Gulf cybersecurity spend to top Dh120 billion by 2030

The Gulf region is poised to witness a significant surge in cybersecurity investments, with spending projected to surpass Dh120 billion by 2030. This growth is driven by the rapid adoption of artificial intelligence (AI), sovereign cloud strategies, and hyperscale data infrastructure, according to a recent report by Grand View Research titled ‘Cyber Resilience in the Gulf: Where Technology Meets Sovereign Risk (2025 Edition).’ The UAE and Saudi Arabia are at the forefront of this transformation, with both nations accelerating their digital agendas under the ‘We the UAE 2031’ vision and Vision 2030 programs, respectively.
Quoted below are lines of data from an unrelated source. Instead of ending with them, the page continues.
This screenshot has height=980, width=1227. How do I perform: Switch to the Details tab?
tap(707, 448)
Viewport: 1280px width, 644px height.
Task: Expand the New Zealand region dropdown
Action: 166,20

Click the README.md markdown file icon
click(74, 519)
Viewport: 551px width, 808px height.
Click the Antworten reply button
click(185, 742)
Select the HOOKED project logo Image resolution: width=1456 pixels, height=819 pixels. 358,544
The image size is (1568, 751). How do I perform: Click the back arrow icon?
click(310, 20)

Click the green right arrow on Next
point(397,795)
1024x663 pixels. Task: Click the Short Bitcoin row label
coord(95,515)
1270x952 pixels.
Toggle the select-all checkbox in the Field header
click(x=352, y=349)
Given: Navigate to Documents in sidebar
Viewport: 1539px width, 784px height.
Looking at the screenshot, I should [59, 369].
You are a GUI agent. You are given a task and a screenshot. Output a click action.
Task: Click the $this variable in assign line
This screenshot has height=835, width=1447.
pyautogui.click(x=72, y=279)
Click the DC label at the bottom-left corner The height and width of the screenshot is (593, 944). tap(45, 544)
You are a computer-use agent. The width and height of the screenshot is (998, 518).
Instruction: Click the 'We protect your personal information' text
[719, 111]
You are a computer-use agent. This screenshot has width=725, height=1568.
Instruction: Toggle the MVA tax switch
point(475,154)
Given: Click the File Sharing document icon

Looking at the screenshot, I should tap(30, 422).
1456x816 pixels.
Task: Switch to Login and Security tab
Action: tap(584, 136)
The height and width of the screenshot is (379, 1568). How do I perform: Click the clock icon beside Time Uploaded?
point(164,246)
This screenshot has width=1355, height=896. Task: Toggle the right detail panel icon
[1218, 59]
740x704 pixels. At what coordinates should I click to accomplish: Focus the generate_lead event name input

The report highlights that the region’s ambitious infrastructure projects, including national data centers, AI clusters, and cloud corridors, are fueling unprecedented investments in cyber resilience and data sovereignty. The UAE’s AI-driven security market alone is expected to grow more than fourfold, exceeding Dh19.6 billion by 2030. Swayam Dash, Managing Director of Grand View Research, emphasized that cyber resilience has evolved from a technical discipline to a sovereign capability, crucial for sustaining growth, attracting capital, and maintaining public trust. The UAE and Saudi Arabia, which together account for over 60% of the region’s cybersecurity expenditure, are embedding digital protection into national policies. The UAE is focusing on AI-driven threat intelligence, zero-trust frameworks, and sovereign cloud ecosystems, while Saudi Arabia’s National Cybersecurity Authority (NCA) and SDAIA are prioritizing data protection across industrial and infrastructure projects. The report also notes a shift in the region’s cybersecurity approach, from network defense to institutionalized resilience through policy, collaboration, and redundancy. Key initiatives include the ADGM Cyber Risk Management Framework (2025), Saudi Central Bank’s cyber stress-testing regime, and cross-border CERT intelligence sharing. As the line between cyber disruption and economic disruption narrows, digital resilience is increasingly viewed as a form of sovereign credit, with Gulf banks incorporating cyber metrics into ESG disclosures and regulators considering system uptime a proxy for fiscal stability. Dash concluded that the Gulf’s next global advantage will stem not from faster networks but from networks that never fail.